We know full well the pressures and stress that high school students experience today. As if it weren’t hard enough to try to pass A.P. English, make the varsity football team, and stay out of trouble, students are constantly hearing about how they need to be a “good Christian.” It’s not easy. Being a Christian might be tough, but it’s worth it. Now updated for the next generation of teenagers going through high school, this bestselling resource teaches teens how to handle the temptations and pressures they face every day. Through reading about teenagers in the Bible who also faced huge issues in their lives, teens will be encouraged to make a difference in their world today. How to Stay Christian in High School will help teen readers grapple with their faith and make it real for whatever circumstance they face. Tyndale House Publishers
Posted October 9, 2009
"How To Stay Christian In High School" by Steve Gerali is a simple to read, straight forward, with many nuggets of biblical wisdom. It is written with great clarity, and with a modern twist to familiar biblical stories that opens up fresh, new understanding that can certainly connect with young people in our generation. With a mere 127 pages and a total of six chapters, it can be read even in one or two sittings.

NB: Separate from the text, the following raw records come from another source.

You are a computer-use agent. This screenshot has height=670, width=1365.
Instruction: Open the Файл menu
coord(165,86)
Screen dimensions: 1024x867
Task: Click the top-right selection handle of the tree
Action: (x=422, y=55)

Very readable. Challenging. And although this book is meant for high school Christians, I find that this book is equally challenging to Christians from all walks of life.
Chapter 1 starts off with knowing our identity in Christ. Before we can fully understand who we are, we need to know whose we are - to whom we belong to.
Chapter 2 focuses on Mary - the importance of building a firm foundation in Jesus Christ. To stay Christian in college days, we need to have a strong foundation. The storms hit both houses with the same intensity both houses build on two different foundations. The outcome depends on our foundations.
From I have learned in Chapter 2, to be a Christian, means
1/ to expect the unexpected
2/ to be willing to be inconvenienced
3/ to risk facing rejections from family and friends aroumd
4/ to be willing to die to self, self-interest, plans, etc.
Chapter 3 is about Daniel
Daniel 1 describes how Nebuchadnezzar, after becoming king of Babylon, swept into Palestine and surrounded Jerusalem and took many of Jerusalem's wisest men and most beautiful women to Babylon as captives. Daniel was among this group.
In Babylon, Daniel stayed far from his parents, in the sophisticaded Babylon of that time.
No parents to control.
Yet Daniel did not compromise.
New found freedom.
Yet Daniel did not abuse the freedom.
Bad influence usually creep in subtly.
"Even the smallest compromises are dangerous.
They lead to more and more compromise - and we may end up with a big problem."
As the author has pointed out, no one in his right mind would one day, when he wakes up, says to himself that he is going to destroy his life, or determined to get addicted to alcohol, etc.
God gave wisdom to Daniel what to say to the guards (verses 11-15).
The author suggests that we should take a look (or make a list) of some of the little things in our own life these days.
Chapter 4 is about Joseph when he was facing temptations as described in Genesis 39:6-10
Joseph had a right perspective about things (verse 9). Joseph said Potiphar has given all these things...but the sin would be against God. Joseph had a God-honoring perspective.
The key to overcoming temptation is in verse 12 (Gen 39:12): FLEE!!
Without explanation, Joseph bolted out of there.
He did not worry about whether he hurt her feelings.
He did not stay to enjoy some of it, and then draw the line when it starts to go too far.
He does not rationalize things.
Chapter 5 is about James and John, where as Chapter 6 is about Timothy but I particularly like the three earlier chapters.
I also like the Replacement Principle that the author describes. It works like this: If you want something out of your life, don't work hard to remove it. Instead, pour in something else that pushes it out. Replace something bad with something godly. To stay Christian in high school, replace rotten stuff in your life with good stuff.